» PROBLEM TO SOLVE: Return only the lines of the listing below that run from the line with "Bootstrap (314, 2259)" through the line with "UG (462, 24)", both ends included, exactly as written.

******************************

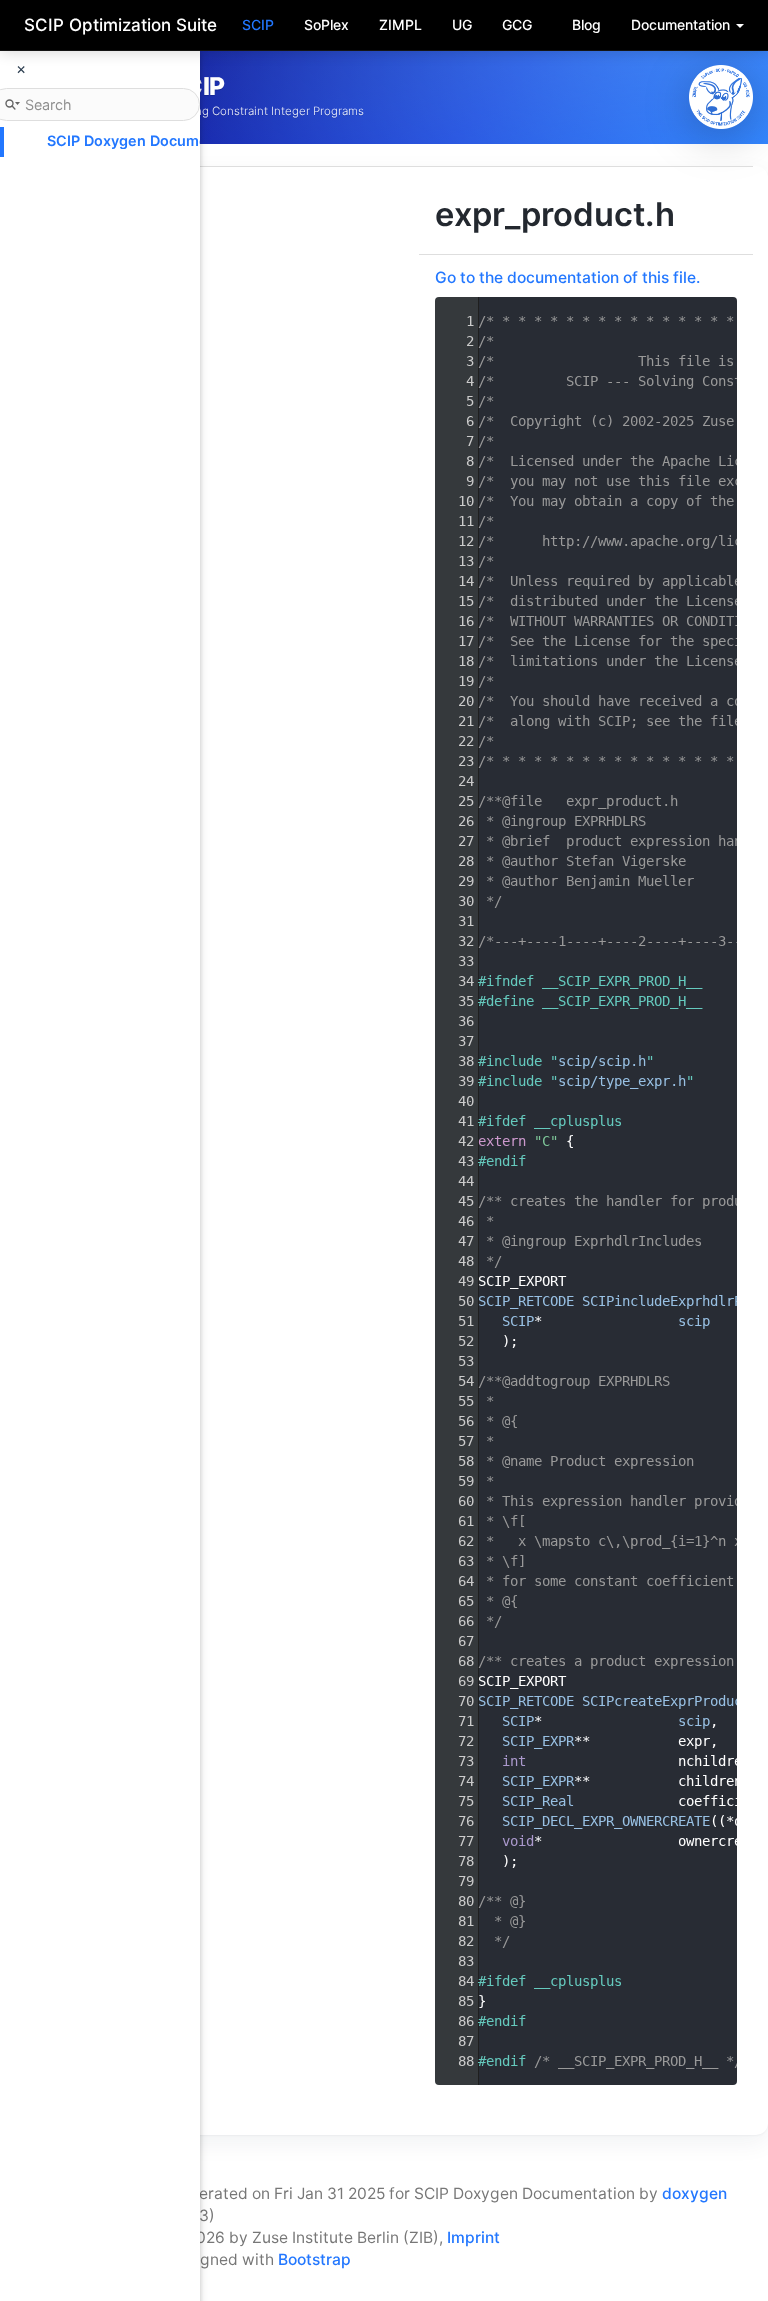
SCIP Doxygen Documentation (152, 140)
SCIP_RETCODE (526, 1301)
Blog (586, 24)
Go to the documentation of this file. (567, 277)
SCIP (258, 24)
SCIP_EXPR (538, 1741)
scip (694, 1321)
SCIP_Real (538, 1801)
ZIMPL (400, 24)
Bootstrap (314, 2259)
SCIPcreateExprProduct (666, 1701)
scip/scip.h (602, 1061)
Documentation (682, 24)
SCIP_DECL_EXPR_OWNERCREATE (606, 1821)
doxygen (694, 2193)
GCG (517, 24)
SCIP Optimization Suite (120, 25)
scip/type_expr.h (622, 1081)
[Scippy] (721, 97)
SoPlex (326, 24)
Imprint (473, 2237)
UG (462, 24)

******************************

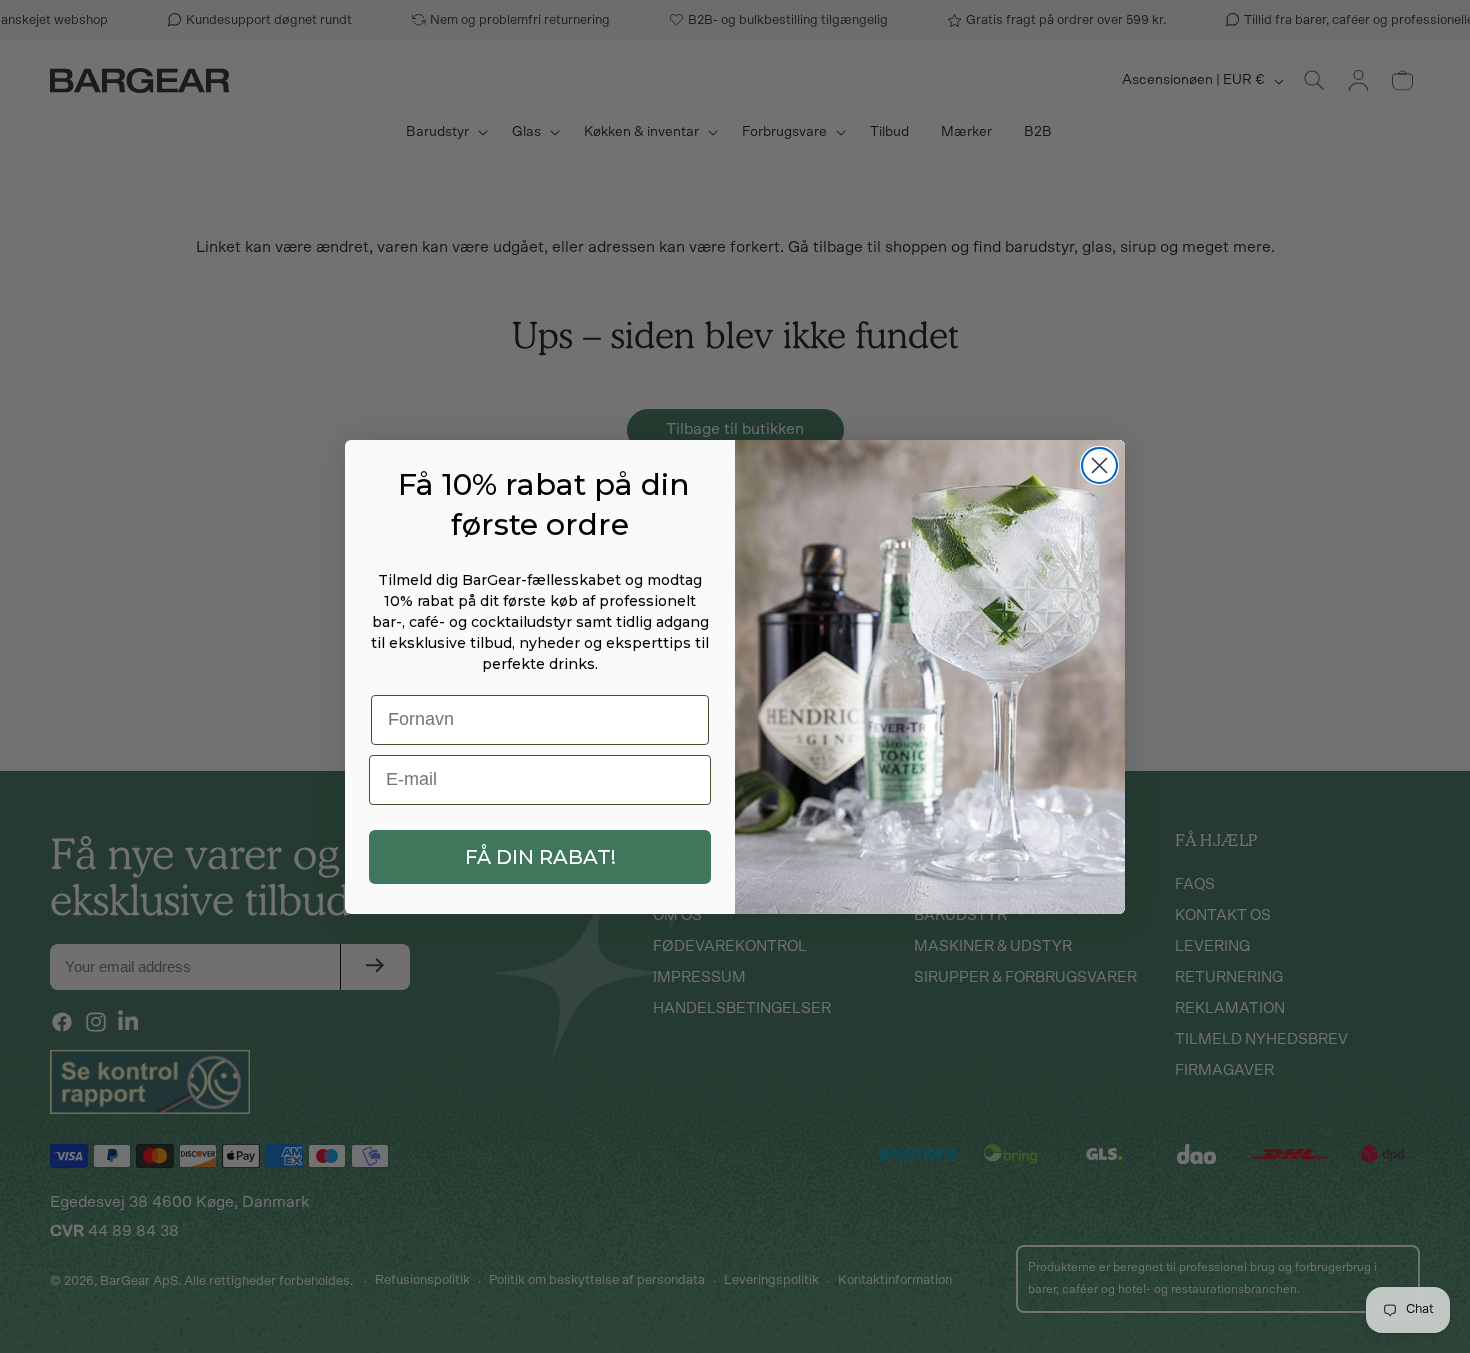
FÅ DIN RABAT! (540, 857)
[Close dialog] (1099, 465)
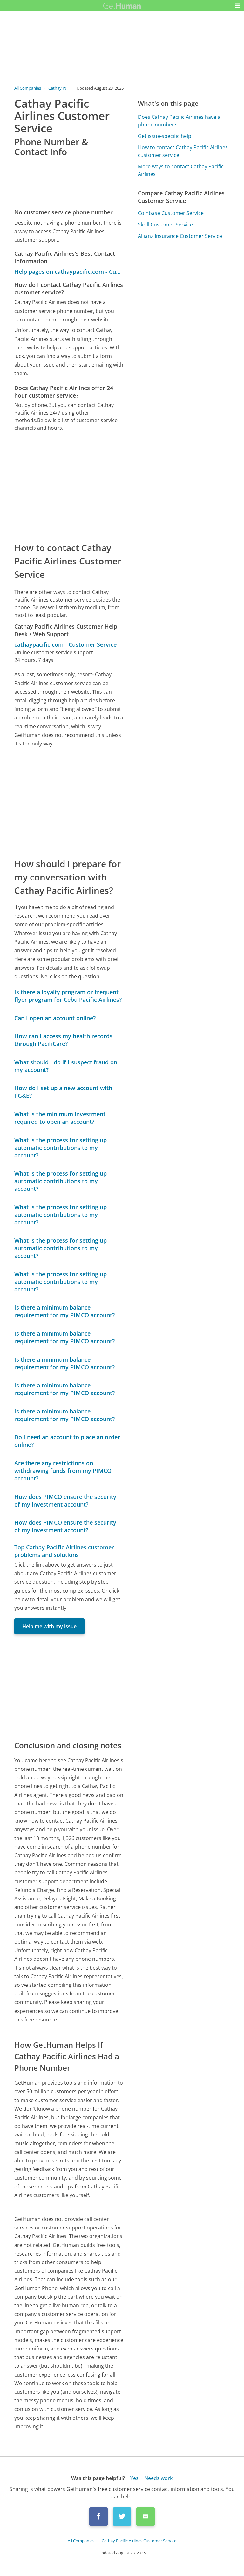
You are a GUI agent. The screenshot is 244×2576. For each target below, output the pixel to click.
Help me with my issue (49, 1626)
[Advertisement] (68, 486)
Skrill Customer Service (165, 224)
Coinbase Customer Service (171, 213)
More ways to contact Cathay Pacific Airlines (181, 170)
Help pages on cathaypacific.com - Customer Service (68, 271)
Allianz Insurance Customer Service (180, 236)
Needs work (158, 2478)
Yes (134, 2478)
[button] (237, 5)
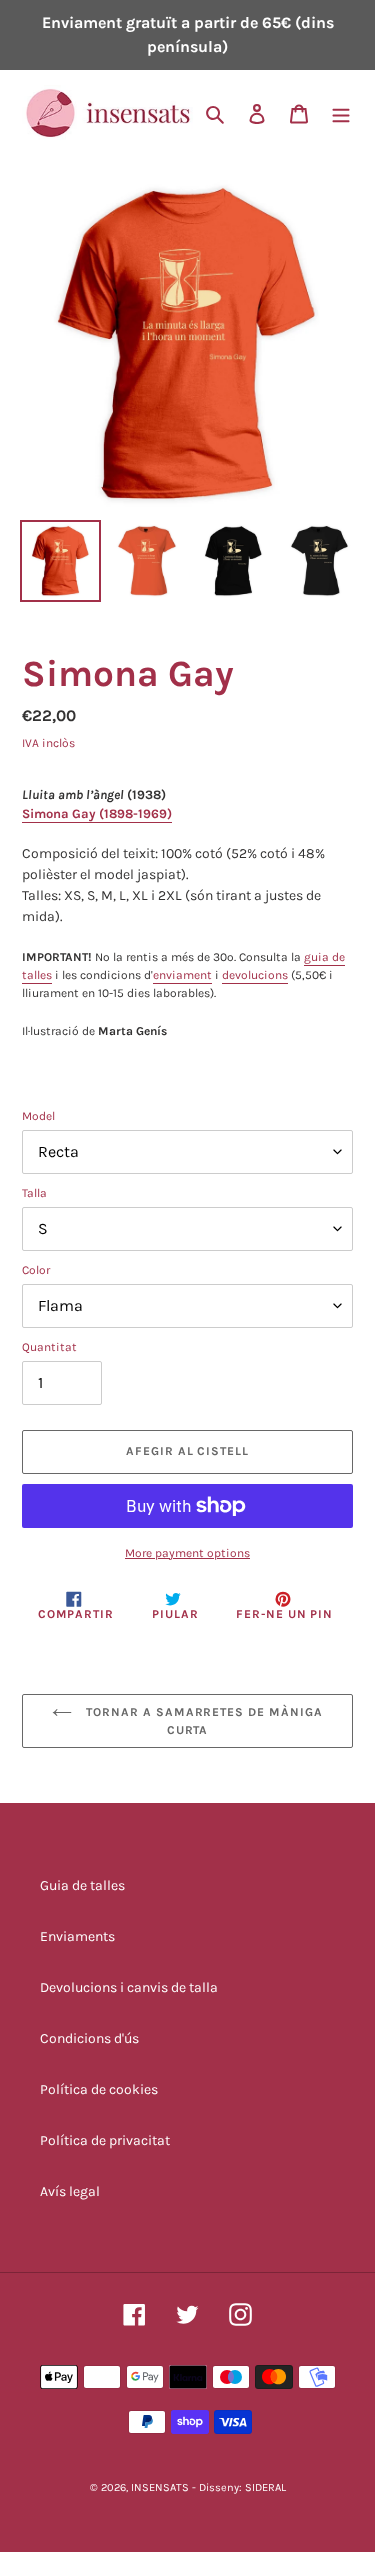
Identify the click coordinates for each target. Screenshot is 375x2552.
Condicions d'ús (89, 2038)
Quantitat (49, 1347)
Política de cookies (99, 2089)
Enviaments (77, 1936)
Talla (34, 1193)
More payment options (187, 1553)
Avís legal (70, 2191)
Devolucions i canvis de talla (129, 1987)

******************************

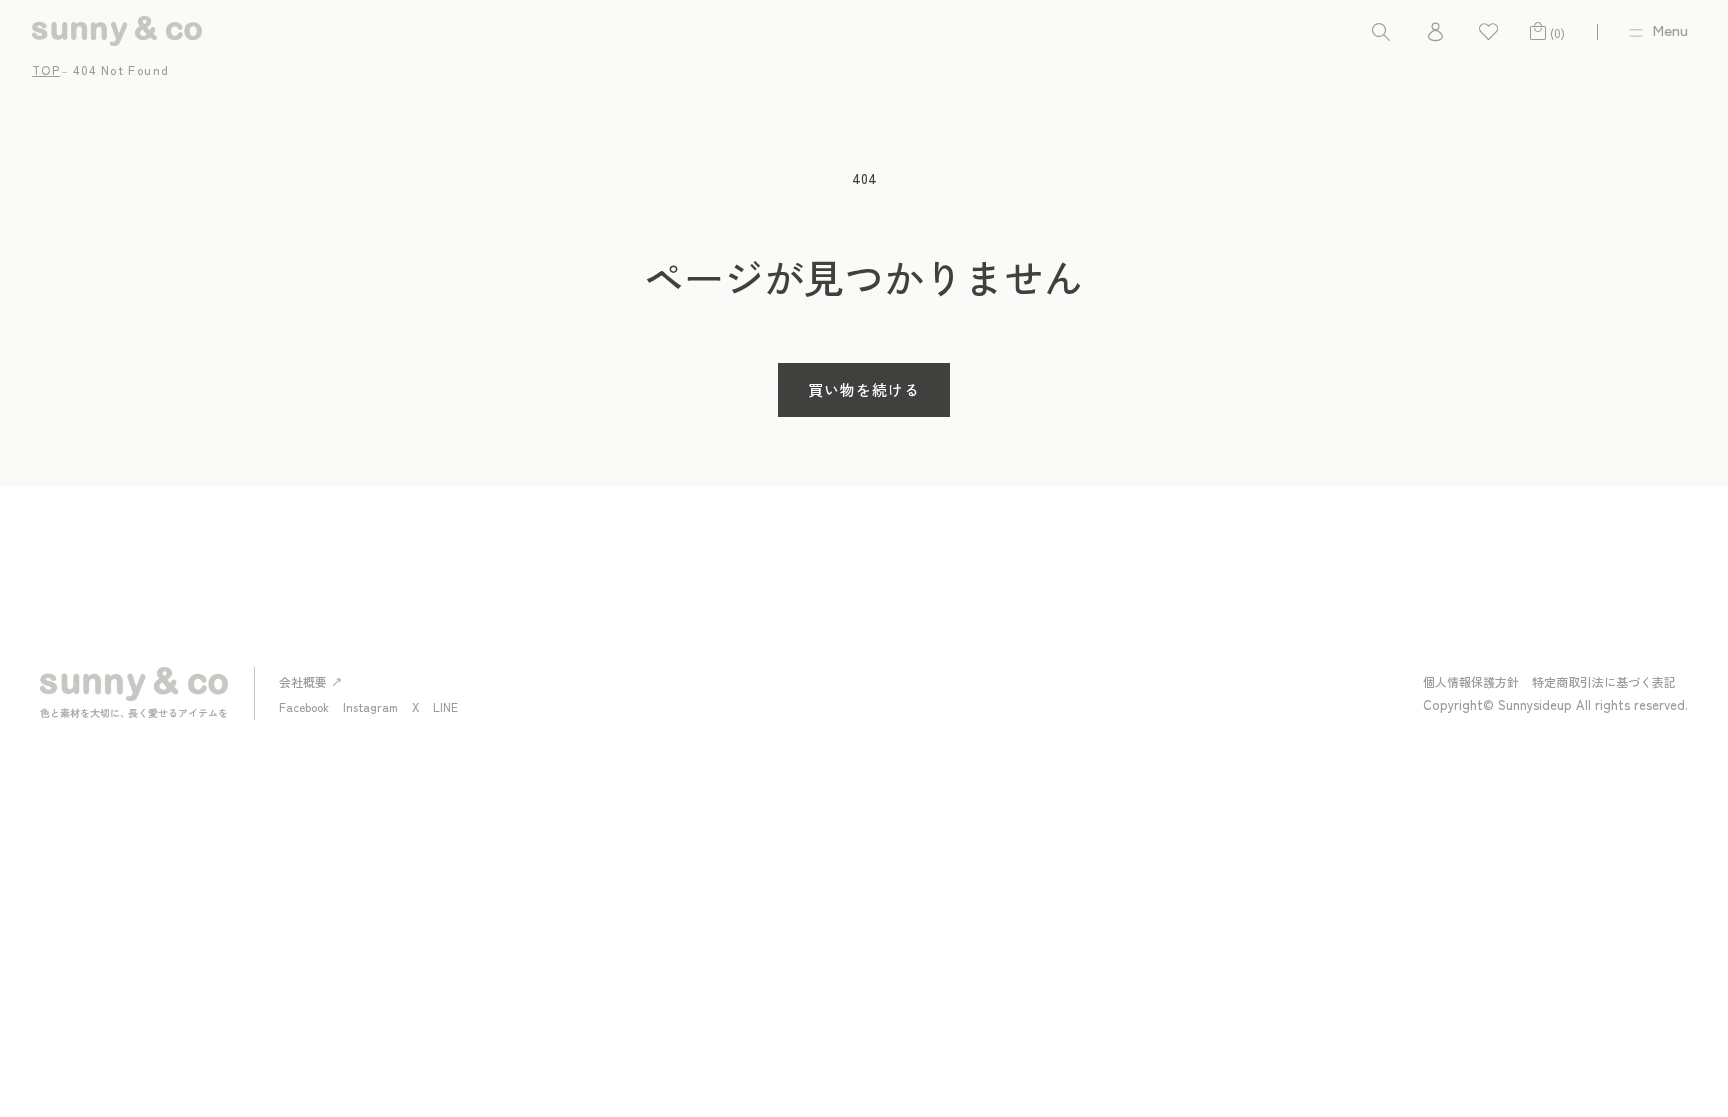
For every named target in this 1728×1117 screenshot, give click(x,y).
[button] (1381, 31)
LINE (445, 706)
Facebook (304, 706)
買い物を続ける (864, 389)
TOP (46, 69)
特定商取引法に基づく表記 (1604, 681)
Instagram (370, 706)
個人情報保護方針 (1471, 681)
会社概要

******************************

» SOLUTION FOR THIS TASK:
Bootstrap (314, 2259)
SCIPcreateExprProduct (666, 1701)
scip/scip.h (602, 1061)
Documentation (682, 24)
SCIP_DECL_EXPR_OWNERCREATE (606, 1821)
doxygen (694, 2193)
GCG (517, 24)
SCIP Optimization Suite (120, 25)
scip/type_expr.h (622, 1081)
[Scippy] (721, 97)
SoPlex (326, 24)
Imprint (473, 2237)
UG (462, 24)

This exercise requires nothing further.